We Grow, You Decline
Kobosil
Cela faisait un petit temps qu’on n’était pas revenu sur les LP que propose Ostgut Ton et c’est assez nul parce que les longs formats de l’usine allemande nous ont généralement pas mal réussi - on pense notamment aux excellents albums de Ben Klock, Marcel Dettmann, Steffi ou Planetary Assault Systems, et à ceux de Answer Code Request, Function ou Barker & Baumecker qui valaient largement le détour malgré l’absence de papiers sur ces pages.
Sans vouloir se chercher d’excuses, peut-être que notre désintérêt (tout relatif) pour le label berlinois est à mettre sur le compte d’un excès de visibilité. Ce n’est pas compliqué, Ostgut Ton est partout : tous les week-ends, sa trentaine d’artistes cassent tous les clubs des capitales importantes, les clichés sur Berlin sont ressassés ad nauseam et la structure elle-même turbine comme une usine Volkswagen. De l'EP partout, du LP tout le temps (comptez 28 sorties en deux ans, en excluant leur récente compilation-anniversaire qui cumule trente titres), jusqu’à en perdre l’envie de prendre le temps de s’envoyer de la grosse techno étiquetée Berghain. Nos amis du nord du pays auraient raison : trop is te veel.
On reprend donc notre marche en avant avec le premier LP de Kobosil, jeune producteur rapidement passé par chez Marcel Dettmann Records qui a dans la foulée brigué une place de résident dans le « meilleur club du monde ». Une opportunité idéale de prendre le pouls de la nouvelle génération techno, quitte à se prendre une claque dans la figure. Et pas pour les bonnes raisons. On sentait l’arnaque venir à des kilomètres en lisant le press release qui accompagnait le disque. Ça parlait de délaisser le côté club pour aller vers quelque chose de plus intime, de moins immédiat. Ça parlait même de musiques concrètes et d’un paquet d’autres trucs de bon goût dans la frange oblique des musiques qu’on aime.

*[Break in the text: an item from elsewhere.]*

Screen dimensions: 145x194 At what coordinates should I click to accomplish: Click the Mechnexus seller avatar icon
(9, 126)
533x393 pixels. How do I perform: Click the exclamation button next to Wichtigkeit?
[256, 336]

Mais on le savait, du moins ce n’est pas une surprise, We Grow, You Decline allait être un disque pas mal vide et drôlement à côté de la plaque.

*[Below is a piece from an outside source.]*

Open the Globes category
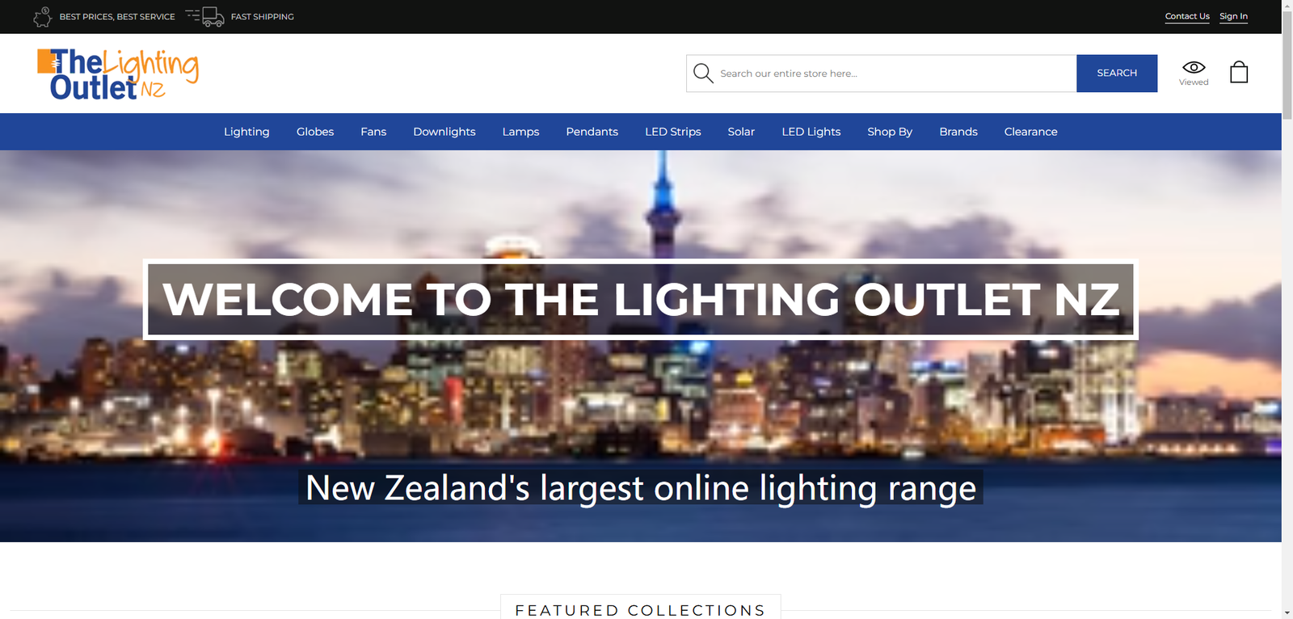The height and width of the screenshot is (619, 1293). 315,132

Si on devait tenter d’argumenter un peu pour vous convaincre, on pourrait dire qu’il ne se passe rien sur les deux tiers de l’album. Ça lambine entre de la techno au faible volume de jeu - on structure le kick en lui retirant toute densité et on et fout tout ça en arrière-plan pour être sûr que ce soit nul – et des tentatives complètement bancales de faire de la texture sonore un peu noble. Certains morceaux semblent s’inspirer des premiers travaux d’Atom™, d’Arpanet ou du meilleur du Dopplereffekt expérimental (on parle bien sûr de Calabi Yau Space). Mais là où ces artistes de légende avaient le don de magnifier une vision froide, synthétique et laborantine du genre post-techno, Kobosil nous montre surtout qu’il n’est pas à la hauteur de la tâche, par manque d’idées, d’abord, et par manque flagrant de technique ensuite. N’est pas Yves de Mey qui veut. Pour aller plus loin, Kobosil n’a même pas la prétention d’un Kangding Ray, pourtant roi du trompe-l’œil esthétique. Allez, si on est honnêtes, on sauve quand même "Eihwaz", "When I Speak" et "Living Ritual".
On parle simplement ici d’un gamin qui s’est un peu trop branlé sur sa musique, à toucher et retoucher son album derrière un PC jusqu’à le vider de son jus, jusqu’à ce qu’il ne reste rien sinon sa propre satisfaction et sa conviction qu’il tient-là un grand disque. Croyez-nous, c’est tout l’inverse. Il est même plus que probable que si cela n’était pas sorti sur le géant Ostgut, on ne vous en aurait même pas parlé. Il était mieux à faire de la techno d’autoroute.